(Collected data)

* * * *

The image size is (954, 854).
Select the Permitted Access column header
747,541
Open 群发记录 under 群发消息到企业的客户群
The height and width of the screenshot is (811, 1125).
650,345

* * * *

#### ACTION ITEM
In full and without error, retype the entries above.

#### EXERCISE RESULT
The image size is (954, 854).
Select the Permitted Access column header
747,541
Open 群发记录 under 群发消息到企业的客户群
The height and width of the screenshot is (811, 1125).
650,345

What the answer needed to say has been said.